The Casting chapter is about hiring. The book’s core message is that a company’s ultimate product is its culture. How could I exclude some of our most important experiences – successes and failures? But this chapter was contrary to my objective to keep each chapter as short as possible. So I ripped the following section out of that chapter, telling myself that I’d likely release it separately at some point.
Over the years, many people have asked me to expand upon my hiring process. After much procrastination, here goes.
This section covers a period in 1998, just after our first large funding round. The market for talent was very hot, making it essential to work with recruiters. This picks up near the end of the Casting chapter. As it was extracted from the book, this prose is told in the past tense, but I still apply the same principals and practices today…
A candidate’s schools, degrees and employers did not matter at all. However, their education and job history was important. The pattern I looked for was – logical curiosity. I liked to see a rational, but unconventional progression from one degree program to another. Or from one job type to another. These were signs of a person willing and able to explore new things. I would ask about these patterns during interviews because these same signs might also indicate a person who couldn’t follow one thing through to conclusion. Or that they pissed everyone off so much that they couldn’t even stay in the same profession. Well, there was risk in every unconventional decision.

# Recorded information:
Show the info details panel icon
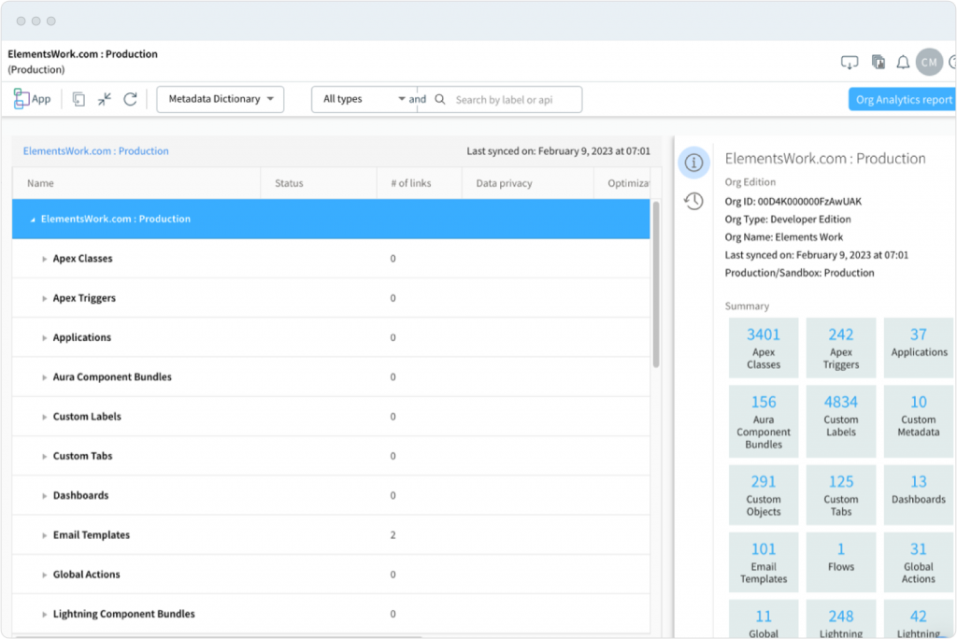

# The task:
Copy the passage on hiring word for word, in full. The lines are separate material and have no connection to the passage on hiring.

# Task solution:
The Casting chapter is about hiring. The book’s core message is that a company’s ultimate product is its culture. How could I exclude some of our most important experiences – successes and failures? But this chapter was contrary to my objective to keep each chapter as short as possible. So I ripped the following section out of that chapter, telling myself that I’d likely release it separately at some point.
Over the years, many people have asked me to expand upon my hiring process. After much procrastination, here goes.
This section covers a period in 1998, just after our first large funding round. The market for talent was very hot, making it essential to work with recruiters. This picks up near the end of the Casting chapter. As it was extracted from the book, this prose is told in the past tense, but I still apply the same principals and practices today…
A candidate’s schools, degrees and employers did not matter at all. However, their education and job history was important. The pattern I looked for was – logical curiosity. I liked to see a rational, but unconventional progression from one degree program to another. Or from one job type to another. These were signs of a person willing and able to explore new things. I would ask about these patterns during interviews because these same signs might also indicate a person who couldn’t follow one thing through to conclusion. Or that they pissed everyone off so much that they couldn’t even stay in the same profession. Well, there was risk in every unconventional decision.